Working data:
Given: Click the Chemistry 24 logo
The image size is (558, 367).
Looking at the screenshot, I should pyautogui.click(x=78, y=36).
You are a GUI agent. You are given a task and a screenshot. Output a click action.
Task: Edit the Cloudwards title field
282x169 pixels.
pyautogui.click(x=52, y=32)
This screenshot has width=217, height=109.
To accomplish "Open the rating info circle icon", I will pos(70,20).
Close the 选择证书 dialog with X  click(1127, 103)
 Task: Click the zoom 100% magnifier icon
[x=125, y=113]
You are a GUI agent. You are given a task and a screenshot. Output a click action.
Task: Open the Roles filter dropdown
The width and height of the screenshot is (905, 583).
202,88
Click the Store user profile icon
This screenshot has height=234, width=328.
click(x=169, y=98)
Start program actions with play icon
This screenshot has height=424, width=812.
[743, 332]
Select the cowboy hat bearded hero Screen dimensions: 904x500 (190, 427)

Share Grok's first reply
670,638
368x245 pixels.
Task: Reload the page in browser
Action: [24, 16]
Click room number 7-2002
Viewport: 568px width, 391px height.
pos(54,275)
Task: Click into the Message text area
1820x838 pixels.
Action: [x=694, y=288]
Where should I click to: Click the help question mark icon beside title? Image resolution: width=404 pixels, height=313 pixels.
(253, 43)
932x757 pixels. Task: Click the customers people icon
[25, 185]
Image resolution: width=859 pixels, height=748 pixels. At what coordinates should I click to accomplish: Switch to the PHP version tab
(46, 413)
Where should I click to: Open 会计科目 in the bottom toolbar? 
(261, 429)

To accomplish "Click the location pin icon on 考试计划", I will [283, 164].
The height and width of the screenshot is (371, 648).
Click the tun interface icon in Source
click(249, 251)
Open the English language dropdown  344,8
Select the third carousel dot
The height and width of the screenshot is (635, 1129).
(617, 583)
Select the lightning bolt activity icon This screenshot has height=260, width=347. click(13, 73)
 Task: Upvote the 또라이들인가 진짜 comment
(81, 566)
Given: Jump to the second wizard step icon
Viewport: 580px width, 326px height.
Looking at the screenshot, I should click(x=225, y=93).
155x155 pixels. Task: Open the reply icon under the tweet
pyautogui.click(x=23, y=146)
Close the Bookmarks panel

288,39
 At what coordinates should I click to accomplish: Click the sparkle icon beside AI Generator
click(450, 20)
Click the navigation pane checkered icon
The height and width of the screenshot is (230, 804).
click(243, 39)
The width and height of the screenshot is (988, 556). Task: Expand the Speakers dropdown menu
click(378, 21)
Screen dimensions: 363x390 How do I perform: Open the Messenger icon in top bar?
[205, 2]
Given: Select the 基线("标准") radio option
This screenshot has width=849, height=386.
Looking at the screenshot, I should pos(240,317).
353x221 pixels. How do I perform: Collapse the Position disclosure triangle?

Instructions for the task: Using the entries above, output exactly the lines between the line holding "The height and width of the screenshot is (371, 648)." and the line holding "Given: Jump to the second wizard step icon", end lines included, and nothing more.

Response:
The height and width of the screenshot is (371, 648).
Click the tun interface icon in Source
click(249, 251)
Open the English language dropdown  344,8
Select the third carousel dot
The height and width of the screenshot is (635, 1129).
(617, 583)
Select the lightning bolt activity icon This screenshot has height=260, width=347. click(13, 73)
 Task: Upvote the 또라이들인가 진짜 comment
(81, 566)
Given: Jump to the second wizard step icon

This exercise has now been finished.